■ Dataset records:
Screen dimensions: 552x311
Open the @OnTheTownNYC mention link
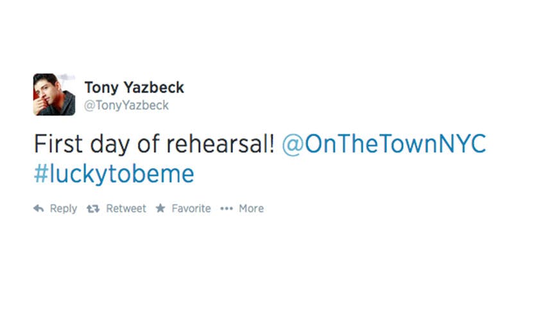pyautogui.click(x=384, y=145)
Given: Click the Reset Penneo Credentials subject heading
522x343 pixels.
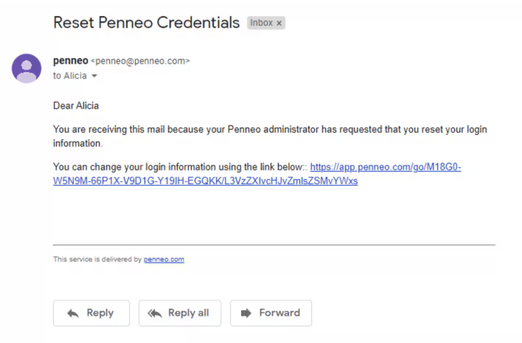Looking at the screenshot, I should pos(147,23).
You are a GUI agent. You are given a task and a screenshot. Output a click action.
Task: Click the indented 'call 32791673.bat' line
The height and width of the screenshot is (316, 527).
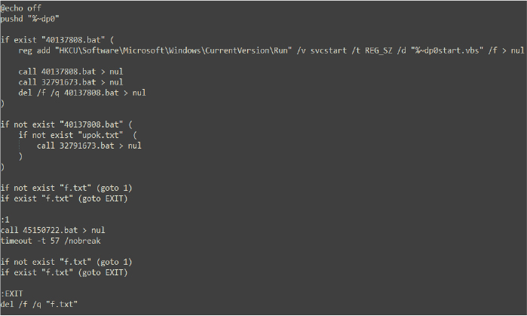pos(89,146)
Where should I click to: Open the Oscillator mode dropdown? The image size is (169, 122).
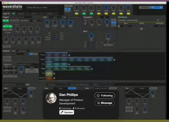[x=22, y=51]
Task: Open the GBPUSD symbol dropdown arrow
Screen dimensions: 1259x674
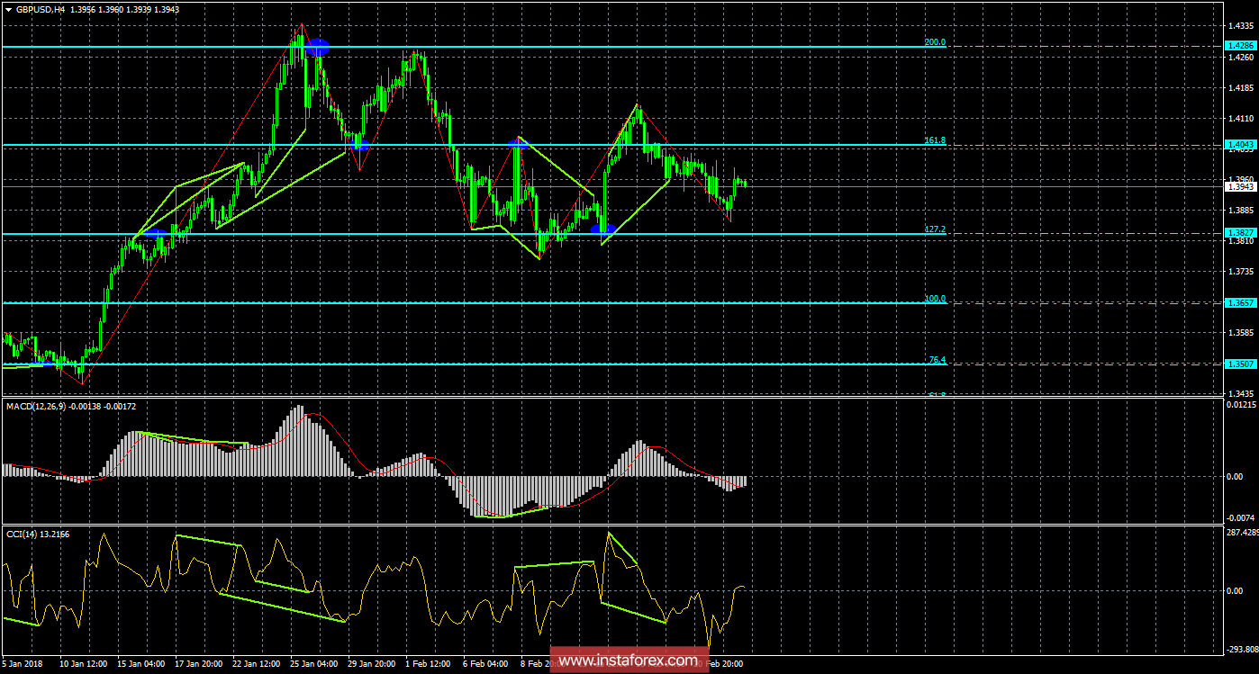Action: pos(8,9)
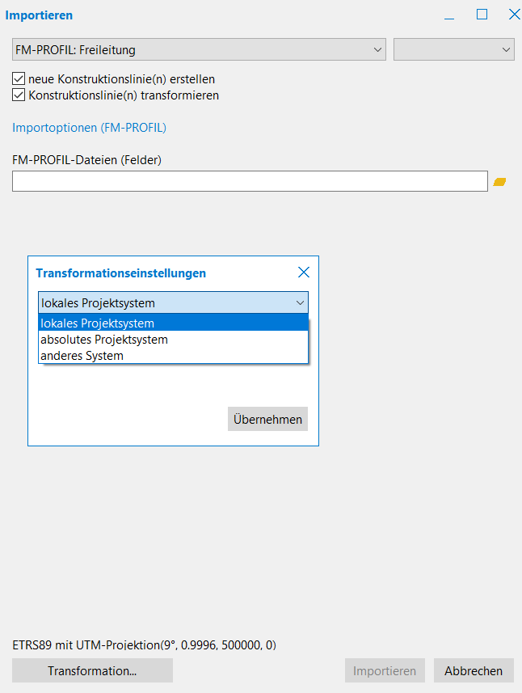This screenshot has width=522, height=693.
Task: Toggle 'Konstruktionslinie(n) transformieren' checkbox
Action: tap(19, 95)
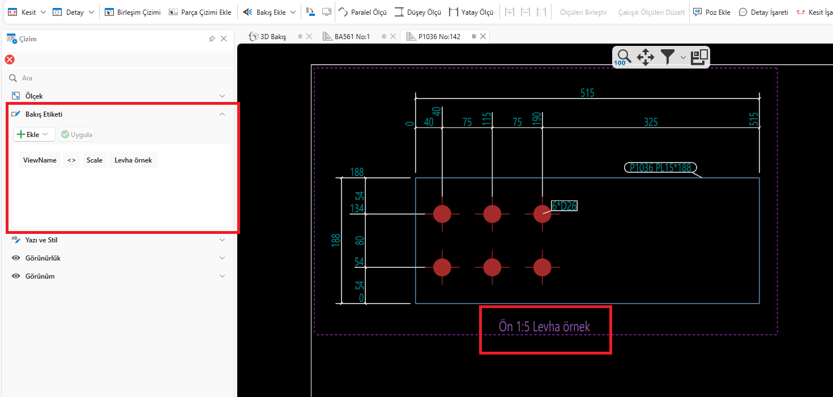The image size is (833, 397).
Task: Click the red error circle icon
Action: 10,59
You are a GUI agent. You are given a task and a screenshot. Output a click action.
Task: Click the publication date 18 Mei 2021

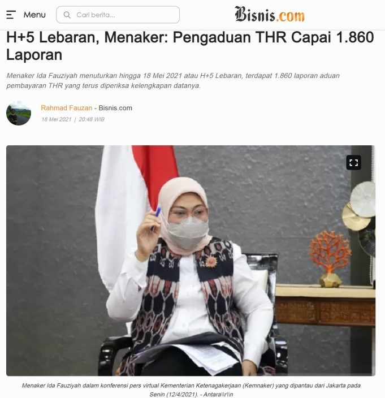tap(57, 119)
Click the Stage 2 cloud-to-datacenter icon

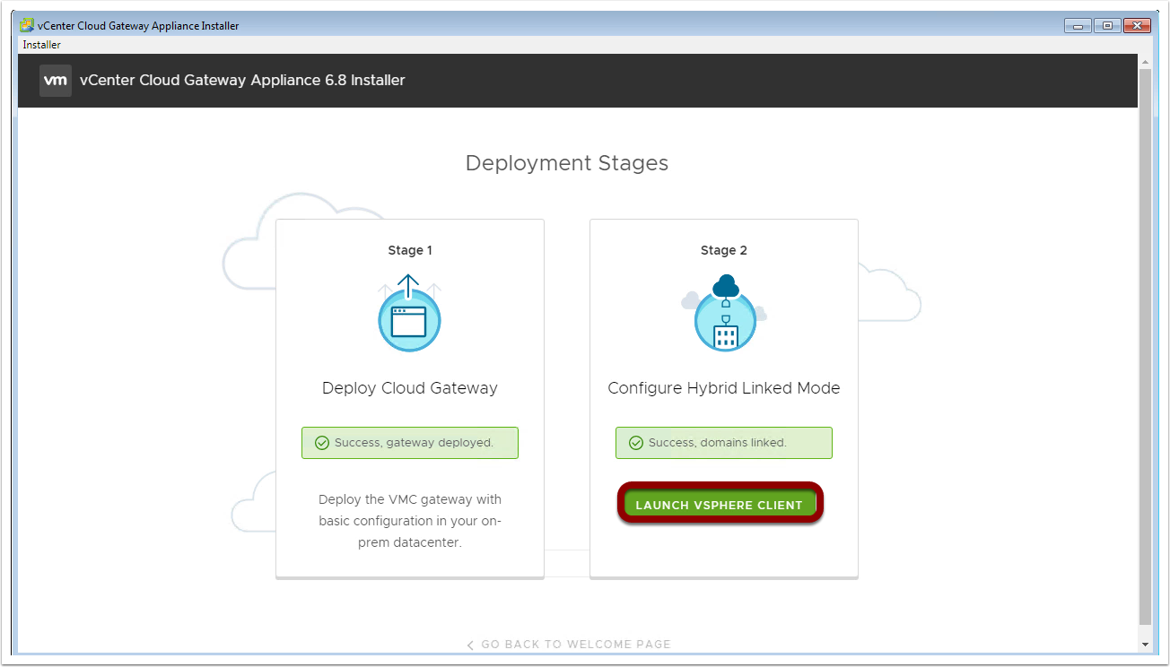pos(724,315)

■ Task goal:
Print exactly the lines from the first line of the records above through the line containing "Task: Open the GBPUSD symbol dropdown arrow", leaving out the pictures.

■ Exercise response:
Screen dimensions: 552x311
Open the @OnTheTownNYC mention link
pyautogui.click(x=384, y=145)
Given: Click the Reset Penneo Credentials subject heading
522x343 pixels.
Looking at the screenshot, I should pos(147,23).
You are a GUI agent. You are given a task and a screenshot. Output a click action.
Task: Click the indented 'call 32791673.bat' line
The height and width of the screenshot is (316, 527).
pos(89,146)
Where should I click to: Open the Oscillator mode dropdown? The image size is (169, 122).
[x=22, y=51]
Task: Open the GBPUSD symbol dropdown arrow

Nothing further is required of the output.